### What to do
Transcribe, word for word, the stretch of the forum post below on building TF-IDF features from a large CSV that opens with the words "I need to get" and closes with "df = pd.read_csv(csvfilename)".

I need to get matrix of TF-IDF features from the text stored in columns of a huge dataframe, loaded from a CSV file (which cannot fit in memory). I am trying to iterate over dataframe using chunks but it is returning generator objects which is not an expected variable type for the method TfidfVectorizer. I guess I am doing something wrong while writing a generator method ChunkIterator
shown below.
import pandas as pd
from sklearn.feature_extraction.text import TfidfVectorizer
#Will work only for small Dataset
csvfilename = 'data_elements.csv'
df = pd.read_csv(csvfilename)
vectorizer = TfidfVectorizer()
corpus = df['text_column'].values
vectorizer.fit_transform(corpus)
print(vectorizer.get_feature_names())
#Trying to use a generator to parse over a huge dataframe
def ChunkIterator(filename):
for chunk in pd.read_csv(csvfilename, chunksize=1):
yield chunk['text_column'].values
corpus = ChunkIterator(csvfilename)
vectorizer.fit_transform(corpus)
print(vectorizer.get_feature_names())
Can anybody please advise how to modify the ChunkIterator
method above, or any other approach using dataframe. I would like to avoid creating separate text files for each row in the dataframe. Following is some dummy csv file data for recreating the scenario.
id,text_column,tags
001, This is the first document .,['sports','entertainment']
002, This document is the second document .,"['politics', 'asia']"
003, And this is the third one .,['europe','nato']
004, Is this the first document ?,"['sports', 'soccer']"

### Supplied information

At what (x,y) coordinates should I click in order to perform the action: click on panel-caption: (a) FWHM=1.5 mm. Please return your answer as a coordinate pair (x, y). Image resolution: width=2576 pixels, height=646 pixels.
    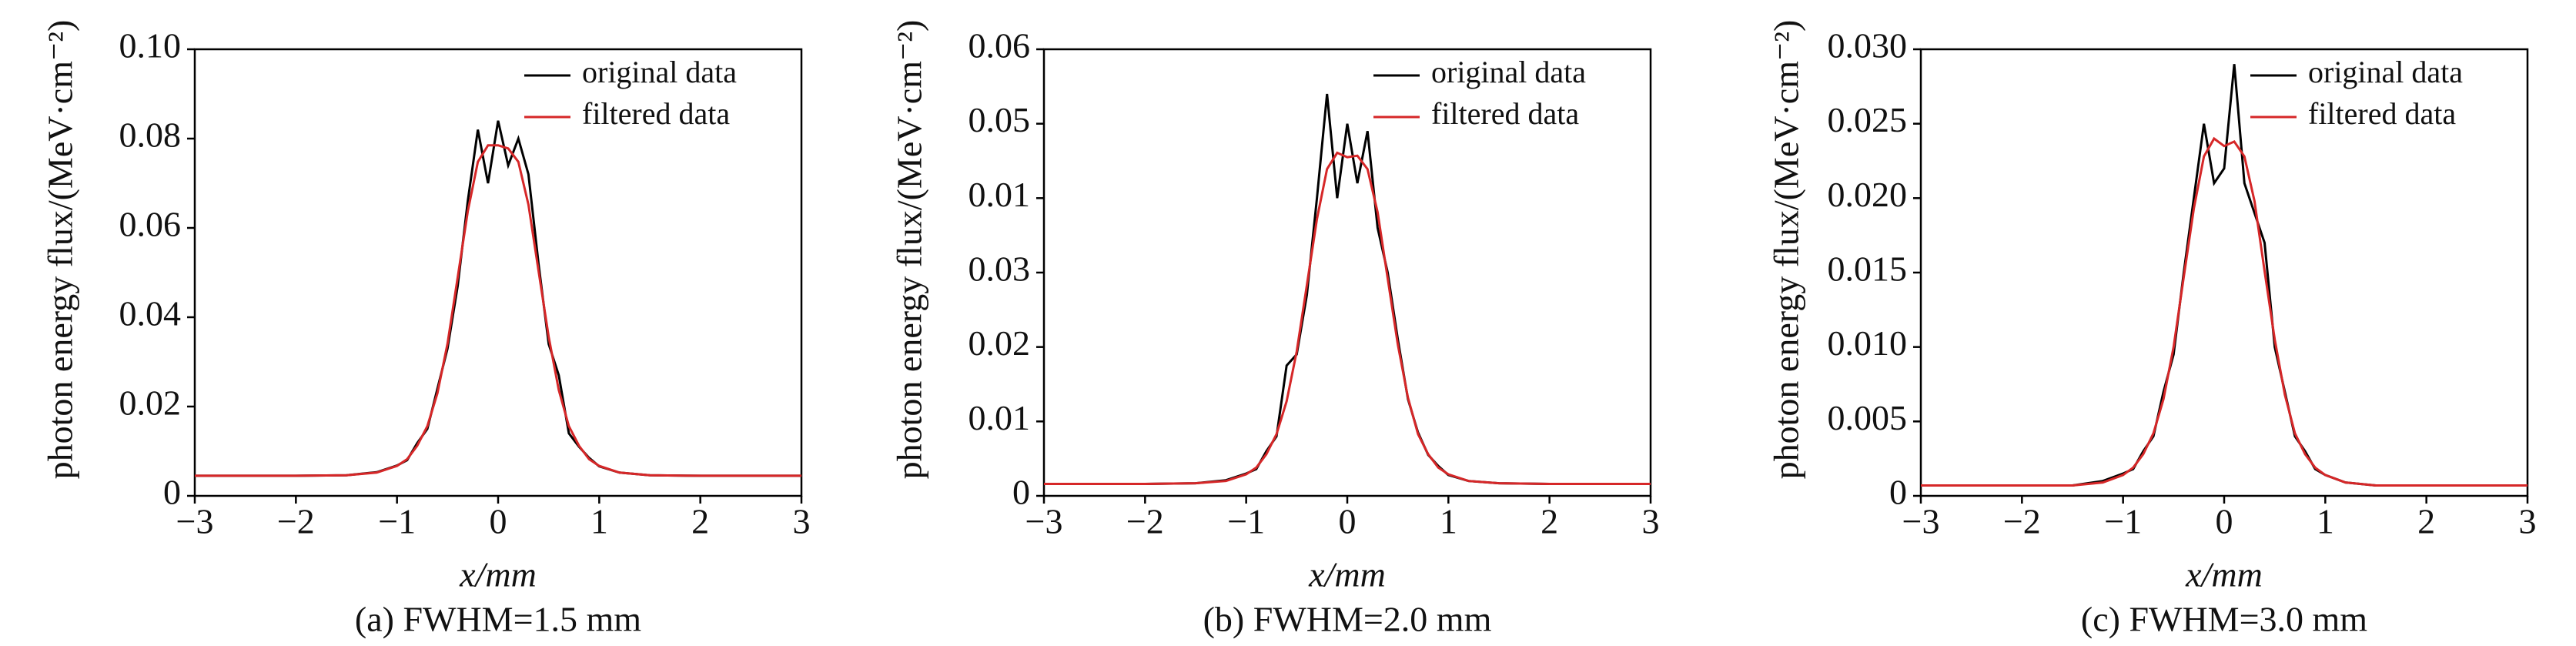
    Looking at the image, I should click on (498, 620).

...

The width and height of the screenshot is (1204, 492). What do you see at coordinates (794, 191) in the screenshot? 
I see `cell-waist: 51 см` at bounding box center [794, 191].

### Your response
I need to get matrix of TF-IDF features from the text stored in columns of a huge dataframe, loaded from a CSV file (which cannot fit in memory). I am trying to iterate over dataframe using chunks but it is returning generator objects which is not an expected variable type for the method TfidfVectorizer. I guess I am doing something wrong while writing a generator method ChunkIterator
shown below.
import pandas as pd
from sklearn.feature_extraction.text import TfidfVectorizer
#Will work only for small Dataset
csvfilename = 'data_elements.csv'
df = pd.read_csv(csvfilename)